(Pixel coordinate grounding data)
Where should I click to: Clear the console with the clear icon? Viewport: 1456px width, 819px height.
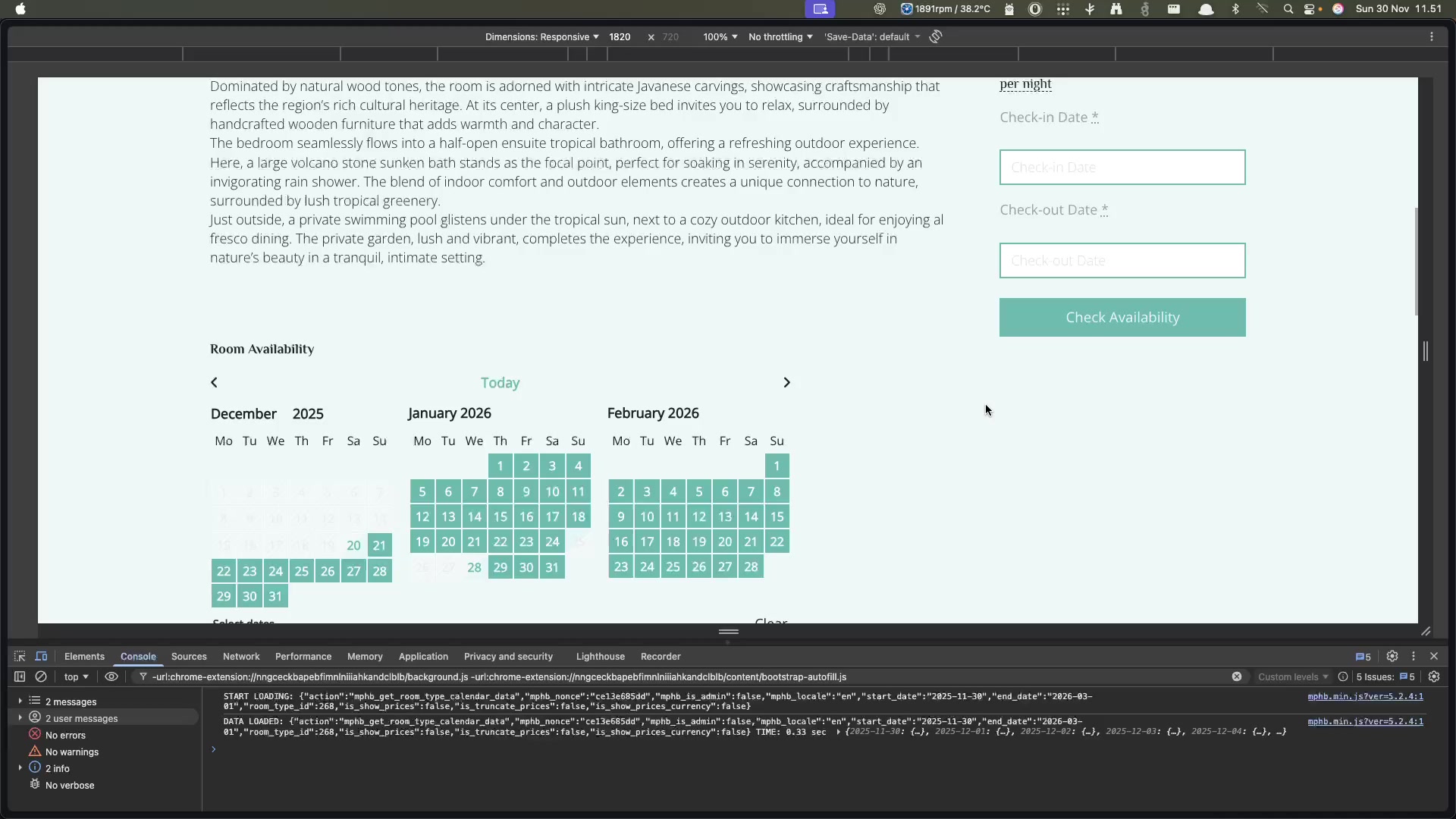pyautogui.click(x=41, y=677)
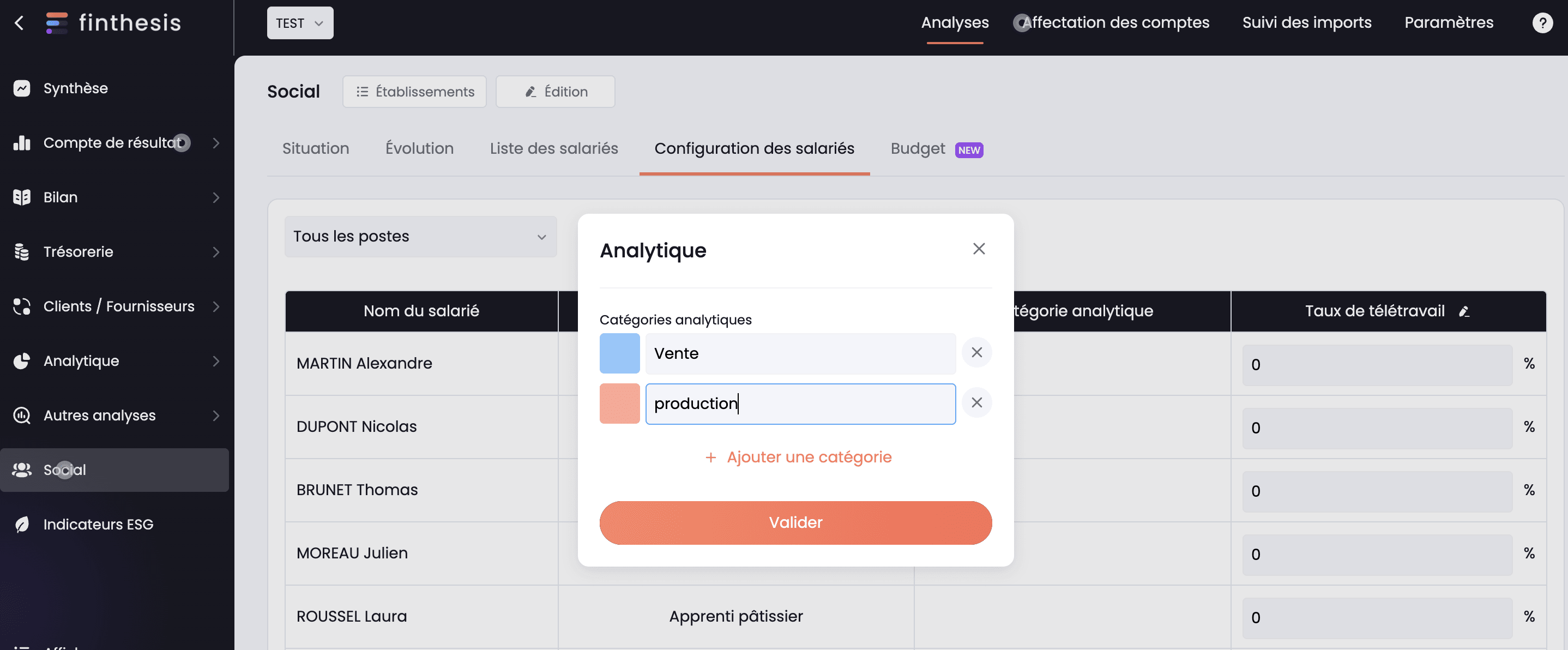Click Ajouter une catégorie link
Viewport: 1568px width, 650px height.
point(798,456)
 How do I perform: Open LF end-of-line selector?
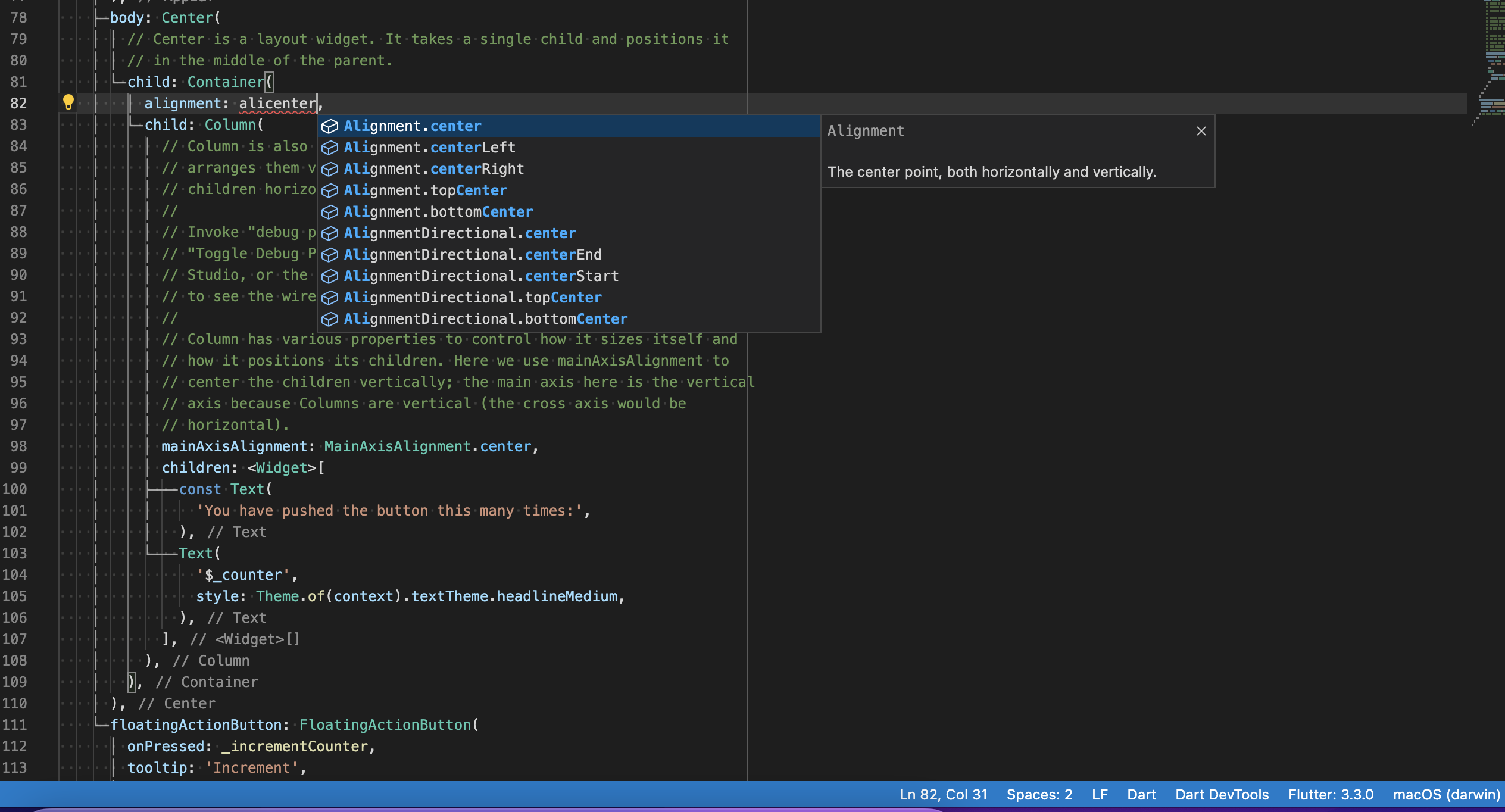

* _Goal of the exercise_:
Give the entries again word for word, but skip the pictures.

* _Expected output_:
Where should I click to: Clear the console with the clear icon? Viewport: 1456px width, 819px height.
pyautogui.click(x=41, y=677)
Click Ajouter une catégorie link
Viewport: 1568px width, 650px height.
point(798,456)
 How do I perform: Open LF end-of-line selector?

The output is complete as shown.